• [To do] Reproduce word for word the line holding "You are a computer-use" and all lines after it in the data, through the end, leaving out pictures.

_____

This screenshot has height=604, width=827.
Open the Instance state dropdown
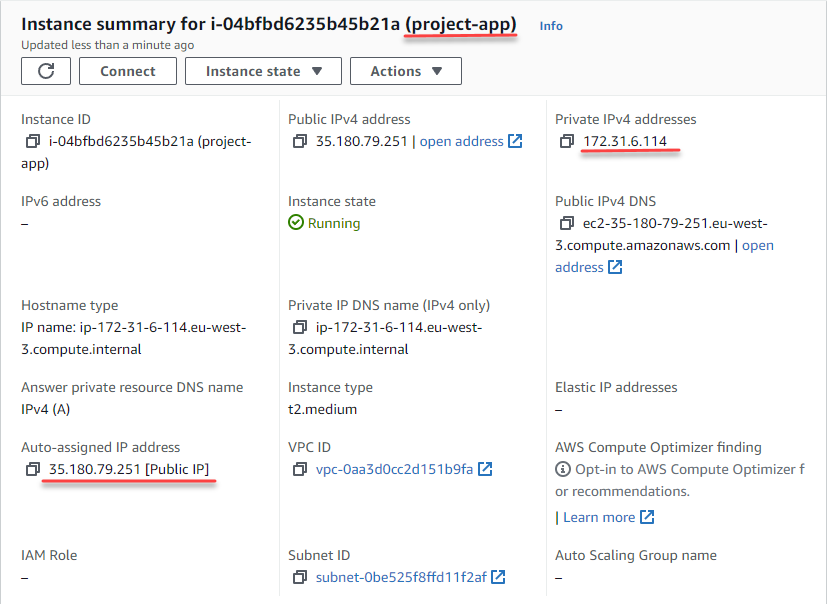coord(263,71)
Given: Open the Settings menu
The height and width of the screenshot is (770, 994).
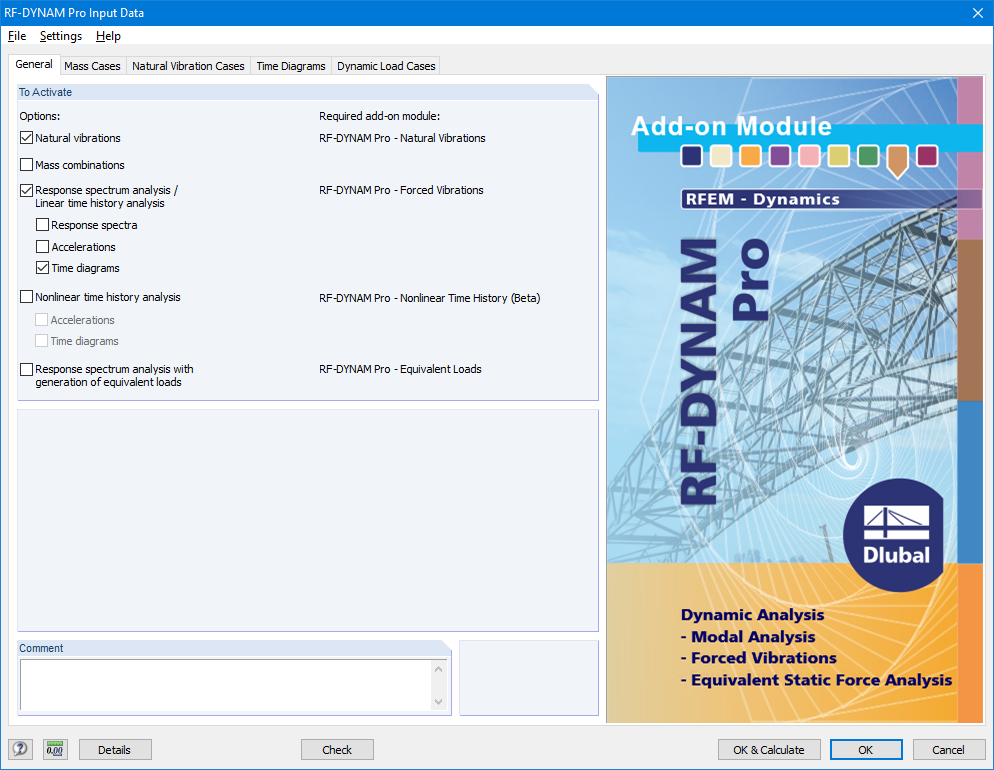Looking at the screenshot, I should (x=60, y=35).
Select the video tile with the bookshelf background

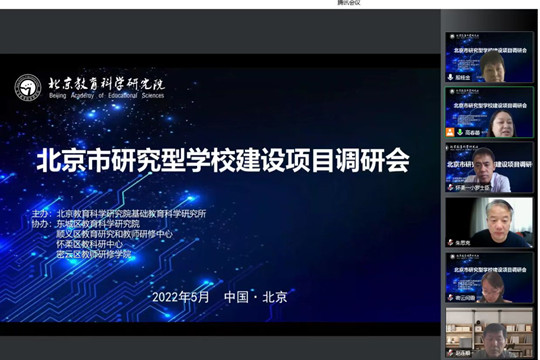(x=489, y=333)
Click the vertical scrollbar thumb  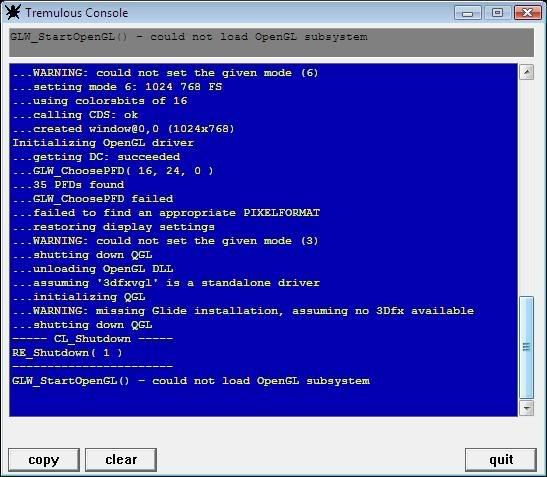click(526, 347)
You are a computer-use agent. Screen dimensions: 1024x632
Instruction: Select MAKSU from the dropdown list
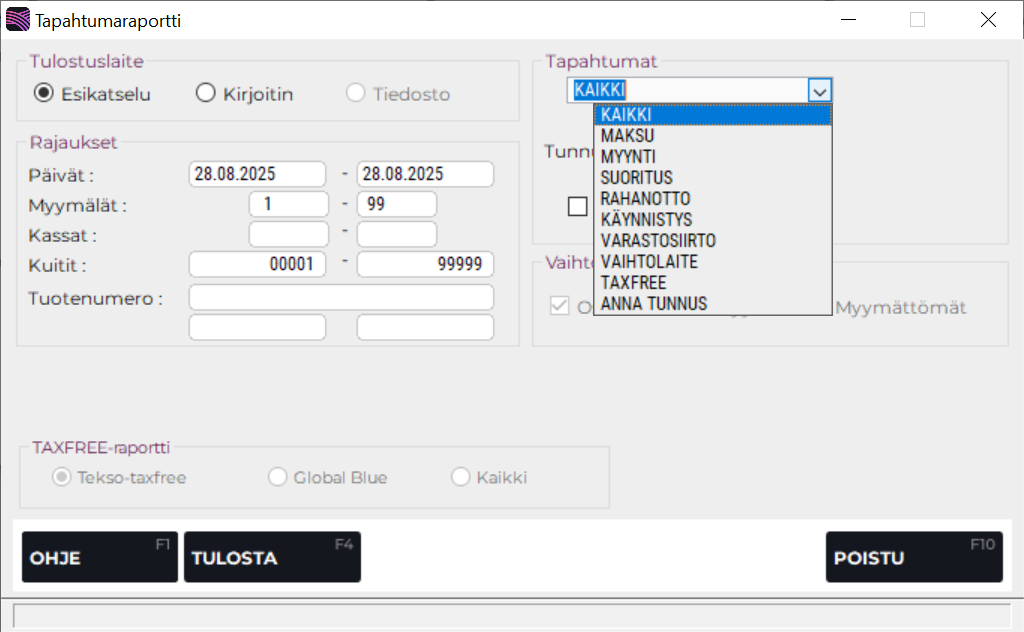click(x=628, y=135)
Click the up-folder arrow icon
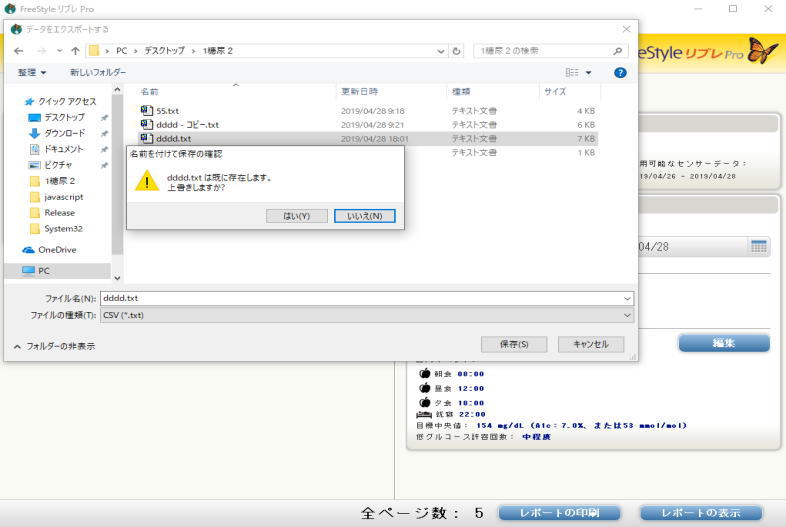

_____

• [Worked solution]
You are a computer-use agent. Screen dimensions: 1024x632
Instruction: Select MAKSU from the dropdown list
click(x=628, y=135)
Click the up-folder arrow icon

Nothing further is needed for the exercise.